B. L’inexistence de circonstances justificatives du retard constaté
La matérialité du manquement est établie dès lors que le dépôt intervient après le dixième vendredi suivant le premier tour du scrutin à dix-huit heures. Dans cette espèce, le candidat a transmis ses documents comptables le 10 octobre 2022 alors que le terme de la période légale était fixé au 19 août. Le juge constitutionnel relève qu’il « ne résulte pas de l’instruction que des circonstances particulières étaient de nature à justifier la méconnaissance des obligations » résultant du code électoral. L’absence d’observations produites par l’intéressé renforce le caractère injustifié de cette méconnaissance des règles relatives au financement des campagnes pour le mandat de député.
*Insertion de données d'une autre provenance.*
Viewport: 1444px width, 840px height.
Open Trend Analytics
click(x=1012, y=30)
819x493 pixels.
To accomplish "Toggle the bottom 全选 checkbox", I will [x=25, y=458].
Le Conseil constitutionnel refuse ainsi d’admettre la moindre souplesse face à un retard substantiel qui entrave le contrôle effectif des ressources et des dépenses de campagne. Cette sévérité factuelle conduit le juge à apprécier la gravité juridique de l’omission pour déterminer si elle justifie une sanction sur la capacité électorale.
II. L’application d’une inéligibilité fondée sur la gravité du manquement
A. La notion jurisprudentielle de manquement d’une particulière gravité
L’article L.O. 136-1 du code électoral permet au juge de déclarer inéligible le candidat qui n’a pas respecté les conditions de dépôt de son compte de campagne. Cette sanction n’est toutefois possible qu’en cas de « volonté de fraude ou de manquement d’une particulière gravité aux règles de financement des campagnes électorales ». Le Conseil estime que le dépôt tardif constitue ici une violation caractérisée des exigences de transparence dues par tout citoyen se soumettant au suffrage universel. La jurisprudence constitutionnelle considère de manière constante que le non-respect des délais de dépôt, hors cas de force majeure, revêt une gravité justifiant une mesure d’inéligibilité. Le juge n’a pas besoin de démontrer une intention frauduleuse dès lors que l’ampleur du retard suffit à établir la particulière gravité du manquement constaté. Cette qualification juridique permet d’écarter le candidat de la vie politique pour une période déterminée afin de sanctionner sa négligence dans la gestion financière.
B. Les conséquences juridiques attachées au prononcé de l’inéligibilité
Le Conseil constitutionnel décide que « compte tenu de la particulière gravité de ce manquement, il y a lieu de prononcer l’inéligibilité » pour une durée d’un an. Cette mesure prive le candidat de la possibilité de se présenter à tout mandat électoral pendant cette période courant à compter du jour de la décision. La durée d’une année est proportionnée à la nature du manquement tout en assurant une fonction dissuasive indispensable pour l’intégrité des futurs processus électoraux nationaux. Cette décision affirme la primauté des règles de financement dont le respect conditionne la validité de la participation à la compétition politique pour chaque assemblée élue. La publication au Journal officiel garantit l’effectivité de la sanction et l’information des électeurs sur l’incapacité électorale frappant l’ancien candidat de la sixième circonscription. Le juge constitutionnel maintient ainsi une ligne jurisprudentielle ferme qui assure le respect effectif de la discipline budgétaire imposée par le législateur aux acteurs de la démocratie.